Death associated with pregnancy and childbirth - a peril that has been virtually eliminated in developed countries - still affects over 500,000 women in the developed world, according to a new study released today by the United Nations World Health Organization (WHO).

The WHO study, published in the latest issue of WHO's Bulletin, finds that many developing countries will fail to reach UN targets for reductions in maternal mortality. In sub-Saharan Africa, maternal deaths may be stagnating at high levels or may even be increasing in some places.

While estimates suggest that maternal mortality claims the lives of some 515,000 women per year, the study points out that accurate data is lacking for most developing countries, and that in some of them up to 50 per cent of such deaths are never recorded. "All the evidence indicates significant under-reporting and misclassification of maternal deaths," the authors note.

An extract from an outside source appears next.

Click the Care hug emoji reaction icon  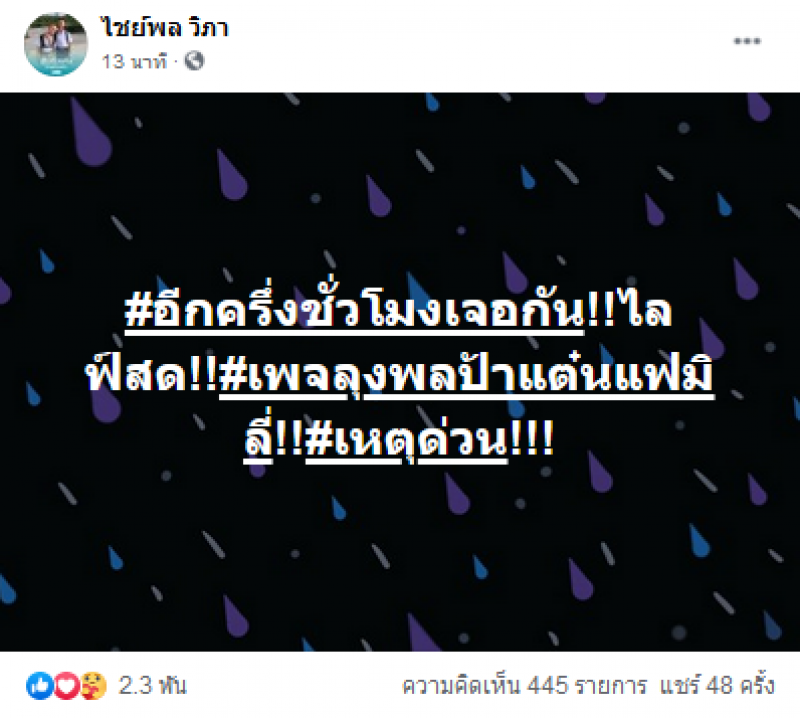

In the absence of reliable direct data on maternal mortality, progress is measured by the proportion of births attended by a skilled health worker. The study finds that in the developing world, only Latin American and Caribbean countries will attain the UN goal of ensuring that 80 per cent of all childbirths are assisted by a skilled health care worker by the year 2005. Countries in the Middle East and North Africa will not attain the goal until around 2010, and Asian countries as a whole will fall short of it even by 2015.

In sub-Saharan Africa, where maternal mortality is highest, only about 40 per cent of women are likely to have an assisted delivery - a situation which has not improved over the past decade. "The figures for many countries in sub-Saharan Africa paint a sombre picture of slow change, stagnation and even reversal," the authors say.

On the up side, the study shows significant improvements in the proportion of childbirths attended by skilled attendants in a number of countries, including Bolivia, Egypt, Indonesia, Morocco and Togo.

The study was conducted by Carla AbouZahr, an expert on family and community health at WHO, and Tessa Wardlaw, senior project officer for statistics and monitoring at the UN Children's Fund (UNICEF).